Data extracts –
★ ★ ★

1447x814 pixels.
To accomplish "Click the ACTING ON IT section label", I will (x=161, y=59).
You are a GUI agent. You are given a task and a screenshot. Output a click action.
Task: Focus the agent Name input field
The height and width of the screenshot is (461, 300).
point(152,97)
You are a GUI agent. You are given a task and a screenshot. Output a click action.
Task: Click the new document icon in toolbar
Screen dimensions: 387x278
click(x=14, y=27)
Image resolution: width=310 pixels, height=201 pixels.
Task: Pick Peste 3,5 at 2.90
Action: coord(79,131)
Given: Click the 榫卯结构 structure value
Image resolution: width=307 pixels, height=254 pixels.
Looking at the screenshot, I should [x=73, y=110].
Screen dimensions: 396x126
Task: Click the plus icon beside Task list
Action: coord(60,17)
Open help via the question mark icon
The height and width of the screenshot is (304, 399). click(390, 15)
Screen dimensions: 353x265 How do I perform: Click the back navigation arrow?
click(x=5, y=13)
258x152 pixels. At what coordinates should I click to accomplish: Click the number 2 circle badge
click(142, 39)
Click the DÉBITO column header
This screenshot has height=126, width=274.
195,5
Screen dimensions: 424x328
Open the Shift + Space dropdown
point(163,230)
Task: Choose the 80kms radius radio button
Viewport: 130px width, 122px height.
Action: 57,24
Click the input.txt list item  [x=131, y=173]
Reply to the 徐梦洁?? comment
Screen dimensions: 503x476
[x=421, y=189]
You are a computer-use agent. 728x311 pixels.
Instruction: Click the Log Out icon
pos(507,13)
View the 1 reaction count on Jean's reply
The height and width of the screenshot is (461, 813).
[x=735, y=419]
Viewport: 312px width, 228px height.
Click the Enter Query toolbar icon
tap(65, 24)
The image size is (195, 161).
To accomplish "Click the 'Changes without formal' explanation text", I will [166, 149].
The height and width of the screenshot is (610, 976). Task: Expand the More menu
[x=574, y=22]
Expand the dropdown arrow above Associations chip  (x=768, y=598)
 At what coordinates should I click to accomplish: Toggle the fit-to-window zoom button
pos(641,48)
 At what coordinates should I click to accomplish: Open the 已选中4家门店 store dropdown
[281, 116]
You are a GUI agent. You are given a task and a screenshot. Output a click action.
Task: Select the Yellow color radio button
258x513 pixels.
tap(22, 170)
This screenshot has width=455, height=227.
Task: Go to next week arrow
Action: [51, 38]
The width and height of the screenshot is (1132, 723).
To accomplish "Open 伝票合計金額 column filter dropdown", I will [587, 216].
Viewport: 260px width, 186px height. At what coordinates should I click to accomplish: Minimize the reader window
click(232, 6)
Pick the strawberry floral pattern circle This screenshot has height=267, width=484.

★ ★ ★

Exercise aim – Where the word "column" appears in a line of the entries, copy that line.

Exercise answer –
Click the DÉBITO column header
To accomplish "Open 伝票合計金額 column filter dropdown", I will [587, 216].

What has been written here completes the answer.